ならずものになろう

少しは教育について話してみたくなりました。書き続けて考え続けてみたい。

ならずものになろう

カンファランスと読書への没頭

あすこま先生が今日、こんな記事を書いていた。

askoma.info

リーディングワークショップをやっていると、「読書の時間」に生徒がどれだけ没頭するのかということが、その時間の充実度そのものだと感じる。

今回のRWは「読書の習慣がほとんどない」という生徒を多く抱えるクラスでも実践していることもあって、なかなか前回より「読書への没頭」ということで苦労している。でも、今日、たまたま思ったことがあったので、自分も便乗して書いてみようと思う。

没入のためには「安全・安心」

あすこま先生も紹介していましたが、アトウェルの"The Reading Zone"でも「没頭」のための条件が紹介されている。 

The Reading Zone: How to Help Kids Become Passionate, Skilled, Habitual, Critical Readers

The Reading Zone: How to Help Kids Become Passionate, Skilled, Habitual, Critical Readers

 

詳しくはあすこま先生の記事をご覧ください(他力本願)。

個人的に、6番目に挙げられている「快適さ」という点はとても重要なのだろうと感じている。

### 課題の指示
読書への没頭を論じた本文を、最後の文の後から書き継ぎなさい。 エントリーは本文とは別の資料です。

### 与えられた情報
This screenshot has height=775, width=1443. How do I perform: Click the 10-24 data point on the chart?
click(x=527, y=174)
---
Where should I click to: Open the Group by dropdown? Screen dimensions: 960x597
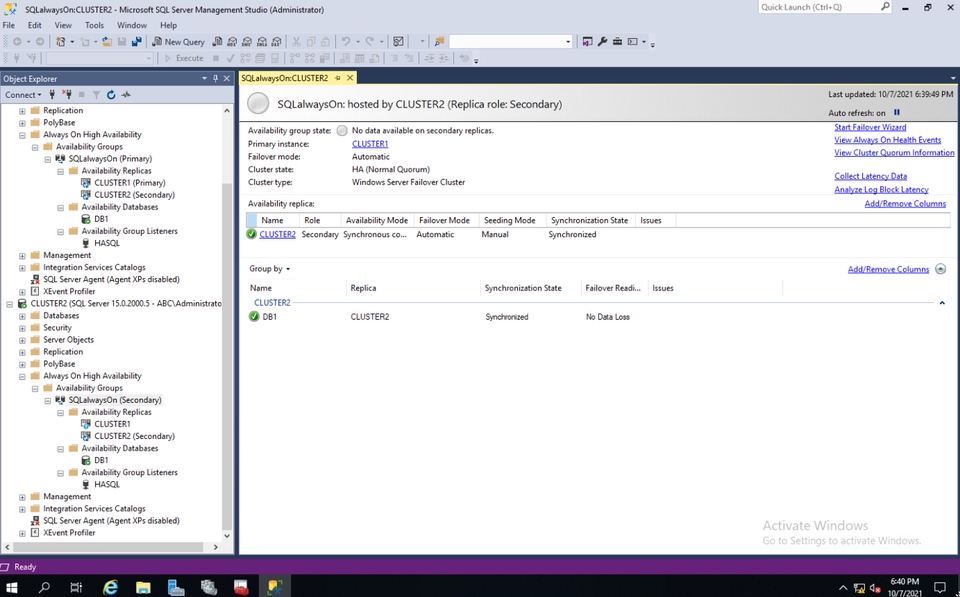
==
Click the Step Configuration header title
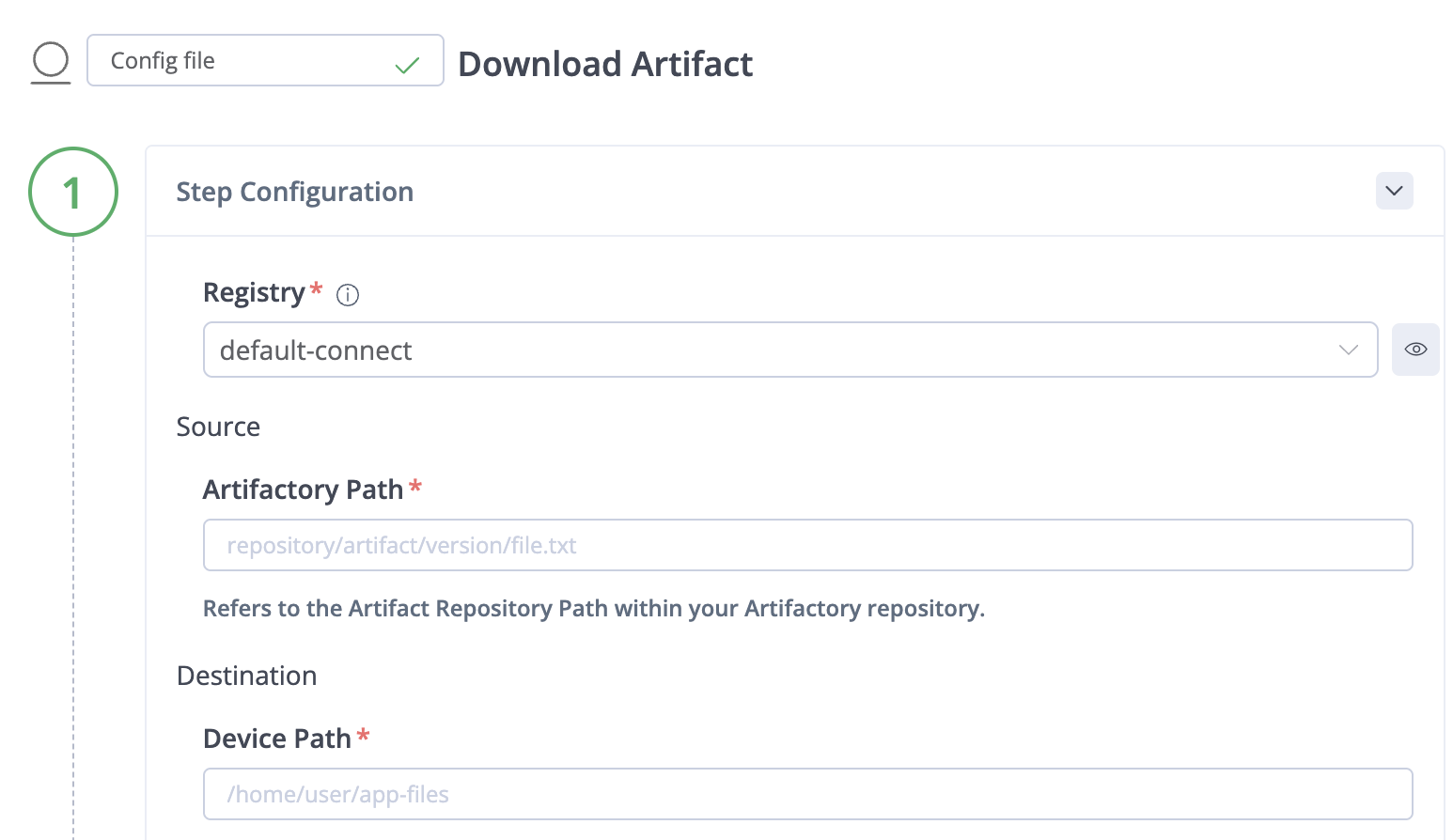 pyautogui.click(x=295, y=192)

### 出力
理由は色々あるのだけど、自分の教え子の場合、読書というものをどうも強制されてきたことが多いようだし、いちいち姿勢を正せなどの生活指導に辟易としている生徒が多い。だから、「読書」そのものに集中させたいのに、読書以外の余計なことをいって、気分をあまり損ねたくないという気持ちがある。

こういうのが学校にふさわしいのか?と周囲から見たら言われそうだけど、読書以外のことで読書が嫌なものに感じられてしまうのは望ましくない。それに、自分だってじっくり読書するときには、気分良く読みたいもの。職員室では気分が悪くてろくに集中できな(ry

本を読んでいるときに身体が痛かったり周囲が気になっていると全然、集中できないのもよく分かります。それだけに、自分が身体的にも精神的にも楽な状態で読むことで、没頭できるのではないかと感じます。

冒頭の写真はうちの生徒の様子。見にくいのは個人情報保護。

机の下にこもって周囲から隠れて本を読んでいるのです。普通であれば、絶対怒られますよね。でも、いいんです。こうやって自分の読みやすい場所で読んでいる生徒は、ずっと本のことだけ考えているのです。そのことのほうがよほど大切。

うちの図書館にも心地よいソファーが欲しい。

隠れて読める個室、個室と言わなくてもブースが欲しい。

ハードもそうだけど、自分自身が読書を押しつけるプレッシャーのないあり方でいたい。難しいかな。

カンファランスは重要か

自分が悩み続けているのが、カンファランスの効果についてだ。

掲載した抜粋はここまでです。